* _TESTO FORNITO_:
———
PRODUZIONE:   GB/Jap/Fra   -   1999   -   Dramm.

DURATA:  100'

INTERPRETI:
Takeshi Kitano, Tadanobu Asano, Shinji Takeda, 
Ryuhei Matsuda, Yoichi Sai, Koji Matoba,
Tomoro Taguchi, Masa Tommies

SCENEGGIATURA:
Nagisa Oshima

FOTOGRAFIA:
Toyomichi Kurita

SCENOGRAFIA: 
Yoshinobu Nishioka

MONTAGGIO: 
Tomoyo Oshima

COSTUMI: 
Emi Wada

MUSICHE: 
Ryuichi Sakamoto

Trama

Kyoto 1865: nell'area di tirocinio della truppa Shinsen-gumi, gli aspiranti samurai si esibiscono in combattimenti davanti ai selezionatori. Ne vengono accettati due: Sozaburo Kano, giovane e aitante schermitore di Kyoto, e Hoyzo Tashiro, ex-samurai di basso rango del clan Kurume. 
L'ammissione di Kano, a causa del suo aspetto femmineo, e' motivo di grande irrequietezza tra i samurai e mettera' in crisi le rigide regole a cui aderiscono.

Recensioni

 

 

 

Tutti pazzi per Kano

Dalla notte dei tempi l'uomo ha deciso di sopravvivere all'animale che e' in lui costruendo delle regole in cui incanalare le pulsioni che lo attraversano. La storia ha insegnato che i maggiori divieti, dietro a un'apparenza di ordine, hanno gonfiato le pulsioni rendendole malsane e gravandole di un opprimente senso di colpa.
Il contrasto tra le regole, il potere e la natura intima dell'uomo e' alla base del nuovo film di Nagisa Oshima, che torna al cinema dopo quattordici anni di inattivita' e continua a colpire, questa volta senza scandali, tessendo una trama sottile intorno a un gruppo segreto di samurai. Un microcosmo in cui la serenità ha bisogno di regole ferree per contenere l'uomo e la tangibile inquietudine finisce con il trovare sfogo sul nuovo adepto Nako. Il giovane e' tanto femmineo nell'aspetto quanto violento nella determinazione di diventare una perfetta macchina da guerra e la sua psicologia inafferrabile e' sicuramente il motore dell'azione. Tutti sono irrimediabilmente attratti da lui, tutti lo vorrebbero possedere e lui si concede, alimentando proprio cio' che maggiormente si teme: il disordine. Il regista rappresenta questa distanza tra l'uomo e la sua natura attraverso una messa in scena rigorosa e fredda, non concedendo allo spettatore alcun coinvolgimento emotivo ma immergendolo in un mondo tanto lontano per cultura ed epoca quanto vicino ed attuale per le dinamiche psicologiche che lo animano.
———
* _ESTRATTO DEI DATI_:

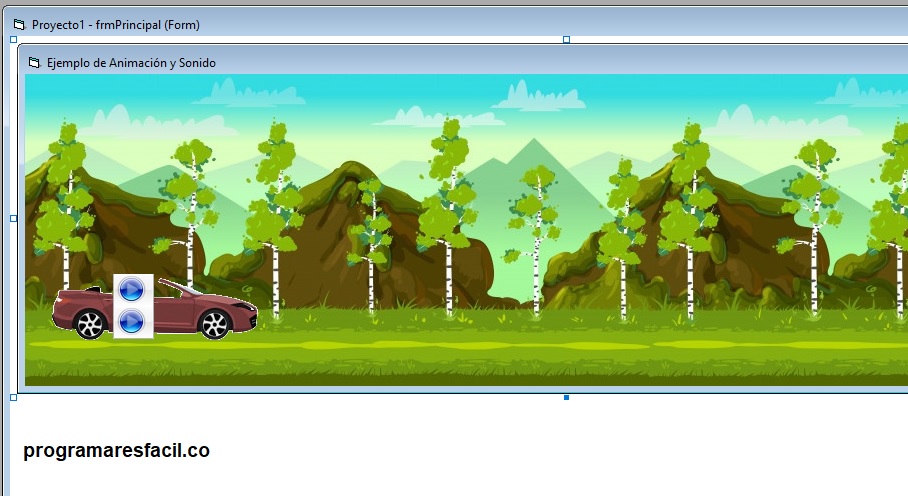Select the Ejemplo de Animación y Sonido title bar

400,62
———
* _ISTRUZIONI E REQUISITI_:
Elenca tutte le persone che la scheda del film accredita per un ruolo tecnico, esclusi gli interpreti, e indica accanto a ciascuna il ruolo. Il materiale proviene da un'altra fonte.

* _IN RISPOSTA_:
- Nagisa Oshima: sceneggiatura
- Toyomichi Kurita: fotografia
- Yoshinobu Nishioka: scenografia
- Tomoyo Oshima: montaggio
- Emi Wada: costumi
- Ryuichi Sakamoto: musiche